自分メモ。
外国も国内も、あまりに非道非情な出来事ばかり。
一方で、私個人の生活は目眩がするくらい恵まれていた一年だった。
だからなのか、今は会っていない人や場所や関わりのことを、強く思い出してもいた。
そんな年の瀬に印象に残っている、ラジオと本と曲。
⚫︎「それは、光の加減でしかない」
何度も聴き返した、キョンキョンのラジオに川上未映子が出ていた回。
「人は弱い状態で生まれ、また弱い状態になって死んでゆく。
強いということの価値は、大きなものではない。何かの恵みで、
“今、自分にはチカラがある”と感じたとしても、
それは光の加減でしかない。弱いままで生きていけること、
ハンディキャップがあっても楽しく生きていけることが社会のベースにあるべき」
…これって、糸賀一雄が福祉の思想で言っていたことと基本的に同じ話。
その時から何も変わっていない(進んでいない)、という人もいるだろうけど、
このラジオでも言ってる通り、僅かかも知れないが世の中は変わってきた。
たとえほんの少しだとしても、気づくことから何が変わってゆくことに、
人の命の時間の意味はあるのかも。
⚫︎<責任の生成>中動態と当事者研究 (國分功一郎、熊谷晋一郎)
言葉や思考のプロセスで、能動的・受動的、という分類は自然なこと、
デフォルト的に捉えられているかも、だけど、
例えば「恋に落ちる」は、能動?受動?…明確にどちらか一方とは言えないのでは。
能動・受動、の区分けがデフォルト的になったのは、欧米等では歴史的には
最近の話(現在でも能動・受動に組み込めない“あわい”を拾う言語体系の国はある)。
(その区分け以前に使われていたのが、中動態) では、
何故、能動・受動の区分けが支配的になったのか?
その行為を、「誰がしたか」が明確になれば、責任範囲が明確になる、
つまり、犯人探しがやり易くなる…と考えることが出来るからなのでは?と。
例えば、とある犯罪で、犯罪“者”を特定した時、その人のみに起因する出来事はどれだけあるのか。

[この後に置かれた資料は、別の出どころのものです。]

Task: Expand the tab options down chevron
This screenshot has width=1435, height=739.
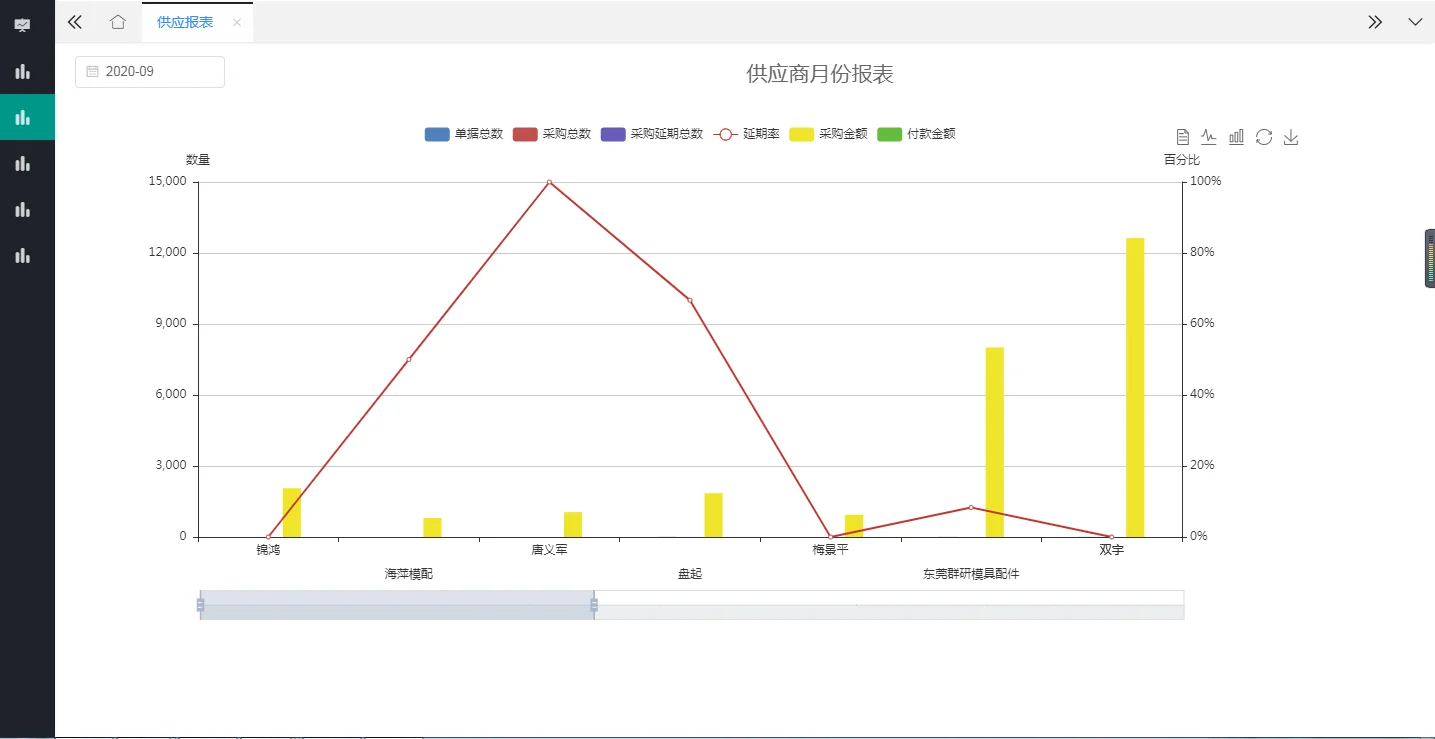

生まれ育ち、生きてきた環境が、その人に多大な影響を与えていた場合、
行為のどこまでをその本人のみに責任が問えるのか。
…こういう困難さの原因の一つが、能動・受動という区分けから生じる、
意志や責任、という概念(の難しさ)なのでは、と読めた一冊。
⚫︎“Borderline”chris de b urgh
仕事での出来事。
私たち(団体職員と利用者家族)と、行政担当者との、キツい面談。
助成金を継続できるか否か、の話。
…ただ、この行政担当者、元は現場の人。志あって、行政側に。
役人や警察など、嫌われてしまいがちだが、
“誰かがやらないと社会が混乱してしまう仕事”というものがある。
自然な優しさだけでは、壊れてしまうものが世の中には沢山ある。
全ての職責者がそうとは思わないが、清濁合わせ飲んで、承知の上で、
嫌われ者を担う人たちがいる。 この行政担当者は、そういう人だった。
話し合いは結論は出ず、双方の主張は並行線。
その中で、担当者が思わず口にした言葉が忘れられない。
「私が、そちら側(私たちの側)に座っていたら、(私たちと)同じことを言うと思います」
立場は異なれど、気持ちは同じ。でも、それぞれの領域を踏み越えることは出来ない。
…トルストイか誰かが 「そもそも、土地も地球も、特定の個人や民族や国、
つまり“人間の”所有物ではない。それにも関わらず、土地の何処かに線を引いて、
“ここから先はオレのもの”と言い出した時から、不幸が始まった」
のようなことを言っていたのを思い出す。
どこかで線を引き、役割や立場をつくることで人の社会は成り立つけれど、
そうすることで不可避に生じる悲劇は大小問わず、無数あるのだろう。